Hermann Ebbinghaus was born on January 24, 1850, in Bremen, a small place near Bonn, situated in Rhenish Prussia, Germany. His education was the usual as in Bremen. At the age of 17, he entered the University of Bonn, where he developed interest in Philosophy. However, his studies were temporarily interrupted in 1870 at the outbreak of the Franco-Prussian War, when he enlisted in the Prussian army. He studied at the University of Bonn before attending Halle and Berlin Universities between 1867 to 1870. He resumed his studies a year later and he received his doctorate in 1873 from the University of Bonn. Ebbinghaus then returned to Berlin for a few years before moving to France and England for three years, both studying and lecturing.

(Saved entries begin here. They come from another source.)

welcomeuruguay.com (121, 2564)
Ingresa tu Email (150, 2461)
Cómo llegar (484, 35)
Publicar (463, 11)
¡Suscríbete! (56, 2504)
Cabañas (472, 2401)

During his travel of the continent, studying and teaching intermittently, he came across a copy of Psychophysics in a second hand book store, which brought upon him something like an illumination and resolved to tackle the "higher mental processes" that Wilhelm Wundt (who had first established the laboratory for the experiments in psychology at Leipzig in 1879) had excluded from experimental treatment. Using himself as his only subject, Ebbinghaus set out in 1879, to demonstrate Wundt's error. The result was his classic work on Memory (1885).

In 1880, he became a private instructor at the University of Berlin. A year later he was appointed Ausserordentlicher Professor at the University of Berlin. Though his tenure lasted eight years, for some reason, Ebbinghaus was not promoted to the Chair of Philosophy, including psychology when it was vacant in 1894. At that time, the chair was offered to Stumpf who was then at Munich. Ebbinghaus accepted Lipp's chair at Breslau where he remained until 1905.